WEFLYは設立されてまだ日が浅いeVTOLメーカーだ。中心メンバーは海外の有名な航空機メーカー出身者で構成され、それぞれが航空機の世界的プロジェクトの耐空証明取得を主導し、米連邦航空局(FAA)や欧州航空安全機関(EASA)の型式証明や製造証明を取得した経験を持っている。
同社が製造するのは飛行機であって、いわゆる空飛ぶクルマとは異なる。100%電動で垂直に離着陸し、従来の内燃機関を動力とする固定翼の飛行機とは違って滑走路は必要としない。また、一般的なマルチコプターと比べると音が静かで航続距離が長いため、都市エリアの飛行や都市間を結んでの運行も可能だ。ビルの屋上や駐車場で離着陸ができ、運用コストはとても低い。
WEFLYはeVTOLについて、中国のマーケットサイズと新エネルギー技術の成熟度を考えると、中国が欧米と同じスタートラインに立つことができるまたとないチャンスだと捉えている。
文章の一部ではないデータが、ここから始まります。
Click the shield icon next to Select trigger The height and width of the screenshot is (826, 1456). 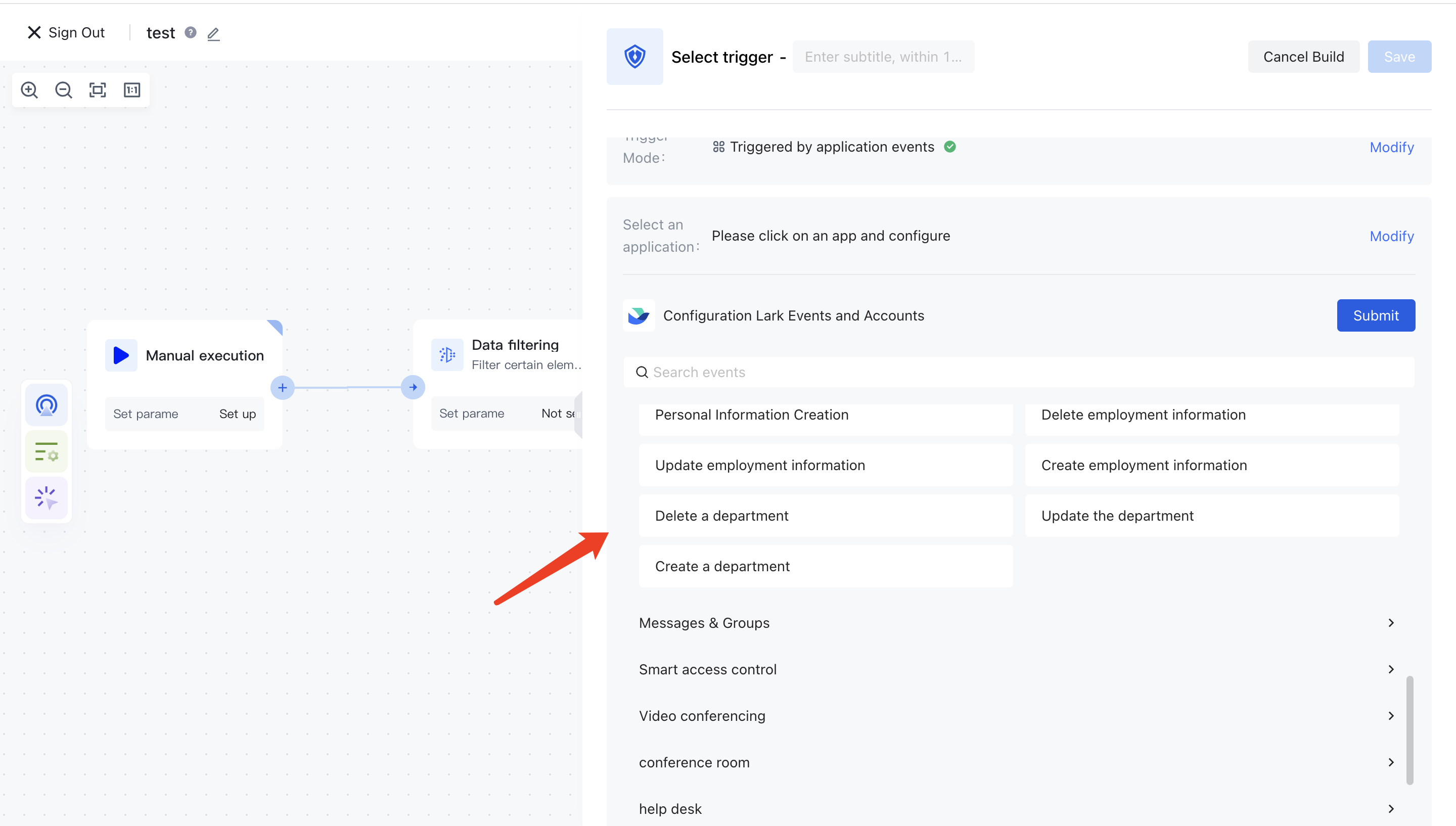tap(634, 56)
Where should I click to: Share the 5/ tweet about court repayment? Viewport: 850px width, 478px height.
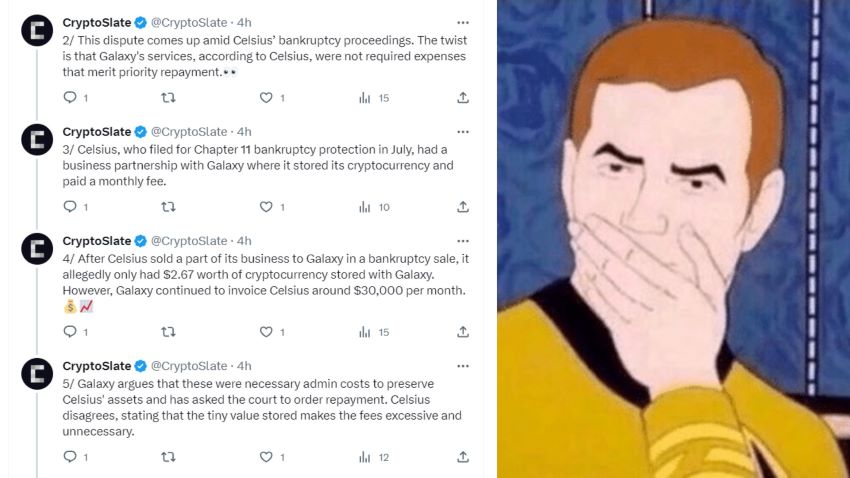pyautogui.click(x=462, y=457)
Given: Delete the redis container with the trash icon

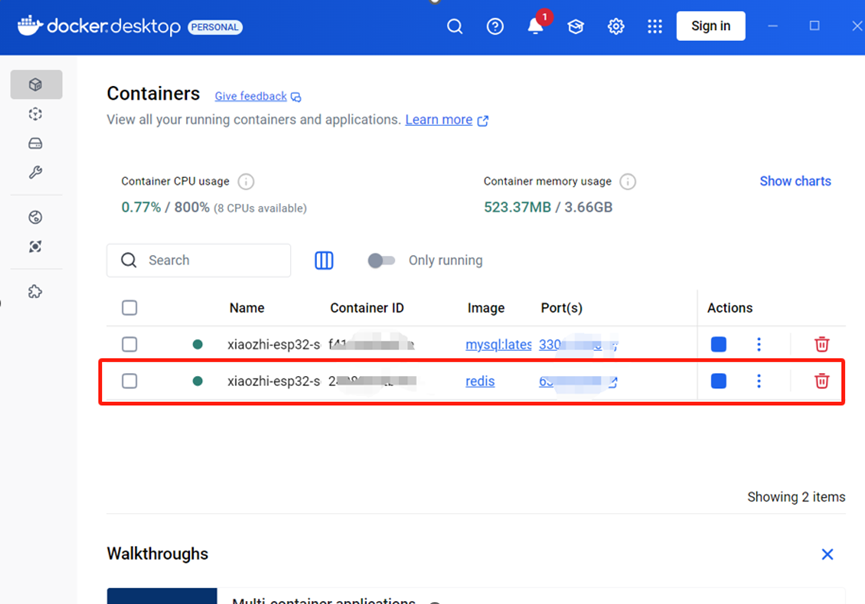Looking at the screenshot, I should (821, 381).
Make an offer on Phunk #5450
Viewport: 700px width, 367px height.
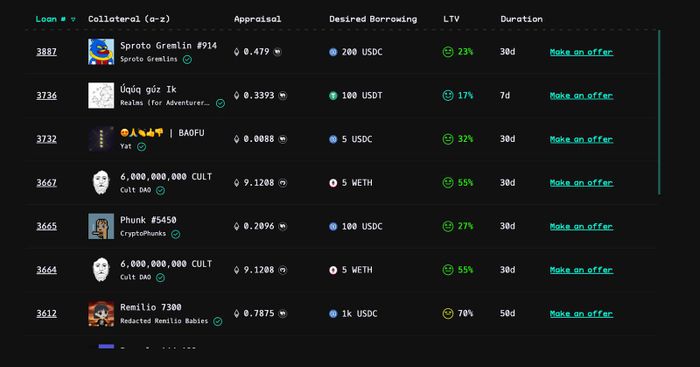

さらに政府の政策支援があれば、ゆくゆくは世界でも上位のメーカーになれることは間違いない。
WEFLYは早い時期にスタートを切ったこともあり、短期間で実行力やアイデアが世界一流レベルのプロジェクトチームを作り上げることを目指している。強力なチームと信頼性の高い技術力が手に入れば、安全性が高く耐空証明の基準をクリアする有人航空機を設計・製造できる。中長期的には、有人のeVTOLを運用して、空飛ぶ電動シャトルバスを実現するというビジョンを描いている。
技術面では、幾度となく実験で確認されている技術を採用するという。WEFLYは「どの技術を選ぶかはそれほど重要ではなく、メーカーとしてユーザーの要求に応じて最適な製品を作ることが求められる。eVTOLの肝は技術のブレイクスルーではなく、新しいシステムと伝統的システムの融合にあり、都市エリアの飛行や点と点を結ぶ都市間の移動という目的に合わせた技術を選んだ」と語った。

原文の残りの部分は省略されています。